SORTIES DE ROUTE
Et ce ne sont certainement pas les sorties de route récentes (cessation d'activités d'Ecodis, faillite d'Archimède) ou plus anciennes (faillite de Val Saint Lambert International, difficultés de Propharex, De Rouck ou 5ème Saison, entre autres) qui vont les y ramener.
De nouvelles pistes sont explorées, comme celle de la cotation directe par l'intermédiaire SCF (lire ci-dessous).

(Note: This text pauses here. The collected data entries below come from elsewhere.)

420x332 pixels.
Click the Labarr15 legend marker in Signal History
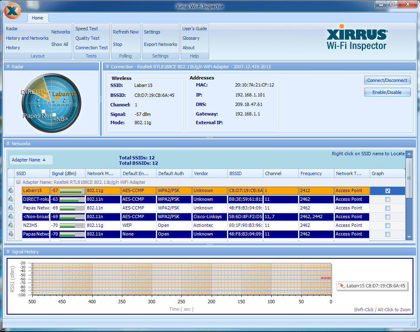[x=372, y=286]
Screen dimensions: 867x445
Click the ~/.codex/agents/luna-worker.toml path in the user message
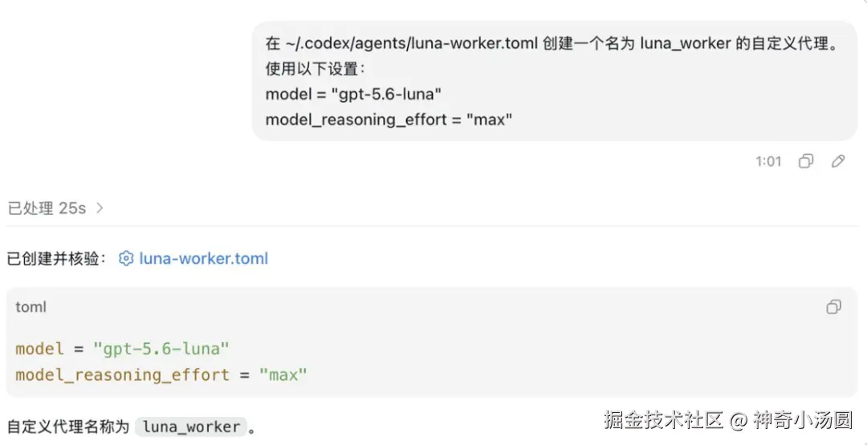pos(411,43)
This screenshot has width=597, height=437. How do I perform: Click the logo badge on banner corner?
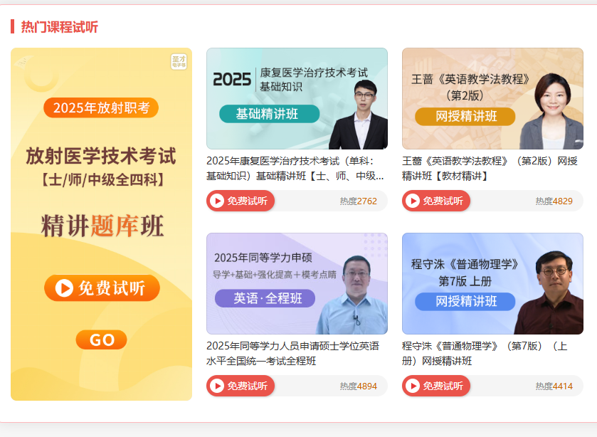(x=179, y=62)
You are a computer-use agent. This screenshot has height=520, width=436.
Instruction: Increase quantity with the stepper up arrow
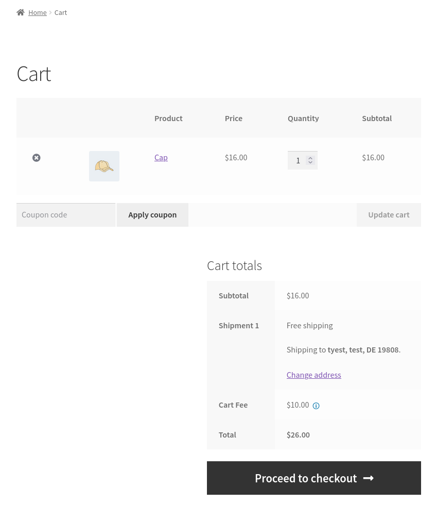pyautogui.click(x=310, y=158)
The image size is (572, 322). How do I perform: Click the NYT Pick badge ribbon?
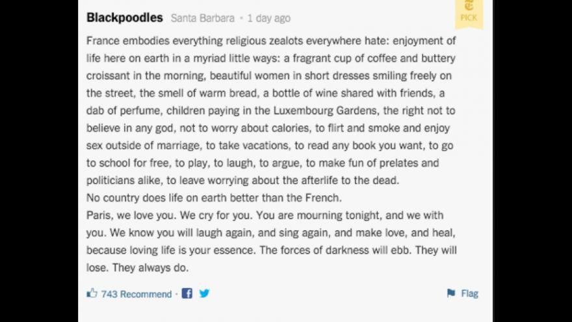click(469, 14)
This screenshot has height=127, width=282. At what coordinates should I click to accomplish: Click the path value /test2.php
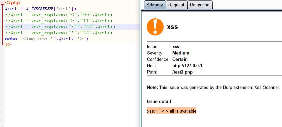[x=182, y=72]

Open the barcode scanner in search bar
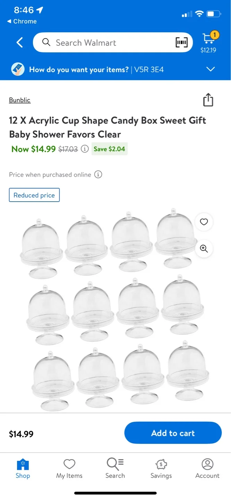(181, 42)
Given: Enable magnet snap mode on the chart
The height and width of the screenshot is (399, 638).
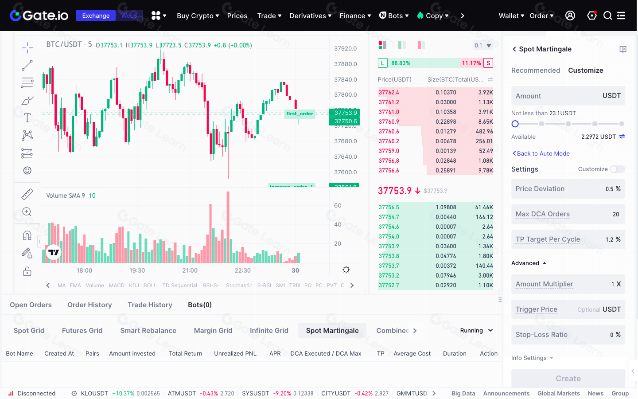Looking at the screenshot, I should (x=27, y=235).
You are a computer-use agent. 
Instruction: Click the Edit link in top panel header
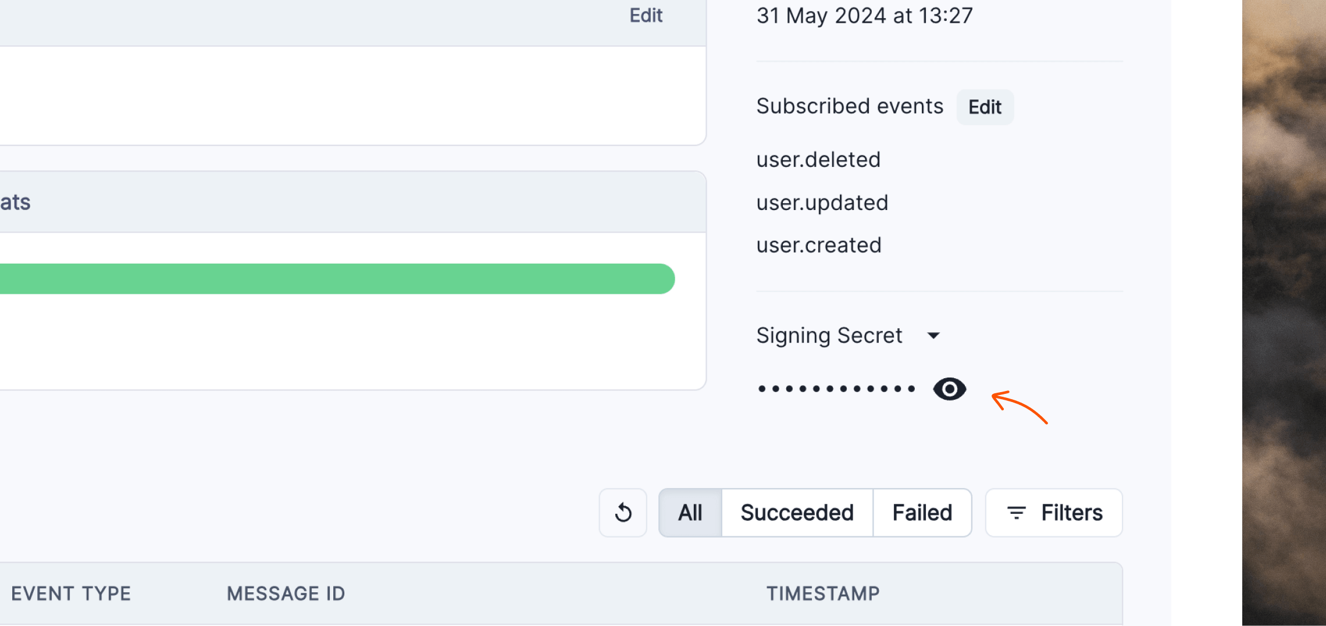646,15
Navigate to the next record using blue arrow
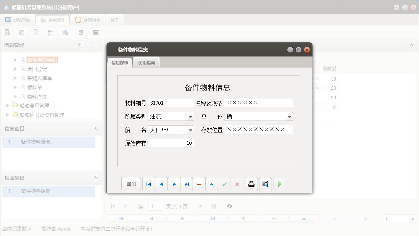Image resolution: width=419 pixels, height=236 pixels. [x=174, y=184]
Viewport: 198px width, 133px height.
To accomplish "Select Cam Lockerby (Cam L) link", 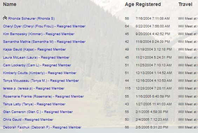I will point(37,65).
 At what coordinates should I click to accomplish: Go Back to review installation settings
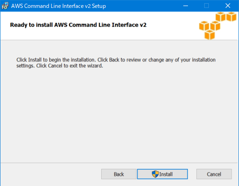[119, 174]
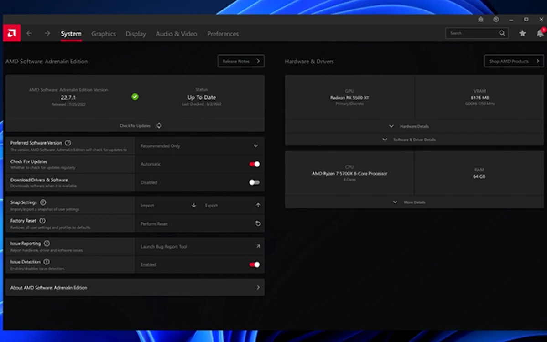
Task: Click the Export up arrow icon
Action: click(258, 205)
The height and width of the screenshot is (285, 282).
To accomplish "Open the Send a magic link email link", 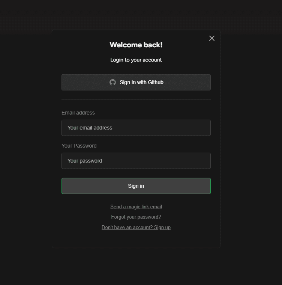I will point(136,207).
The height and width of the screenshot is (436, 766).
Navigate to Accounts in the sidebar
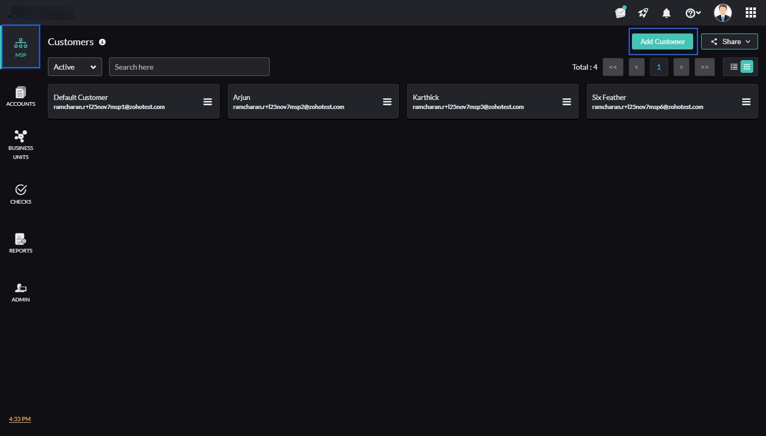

PROXIMEDIA AUSSI À PARIS ?
Mécontent de l'évolution amorphe du cours de Proximedia, qui figure parmi les meilleurs élèves du Marché libre, son patron Fabrice Wuyts a révélé, ce vendredi, lors de l'assemblée générale, mener actuellement une réflexion sur la pertinence d'un transfert vers Alternext, en double cotation à Bruxelles et Paris.
«Nous ne sommes peut-être pas encore assez mûrs, en termes de taille ou de capacité financière, pour faire le pas vers le marché réglementé, et Alternext Brussels n'est pas forcément plus dynamique que le Marché libre. En revanche, une cotation à Paris nous offrirait la possibilité d'attirer des investisseurs institutionnels. Mais pour cela, il faudrait élargir le 'flottant'jusqu'à au moins 20 %, or sauf grosse acquisition, nous n'avons pas besoin de lever des capitaux. Si la transaction se fait, elle passera peut-être par une cession de la part des actionnaires historiques », a expliqué le dirigeant.
GoMotors ira se faire coter à Paris, «où cela bouge»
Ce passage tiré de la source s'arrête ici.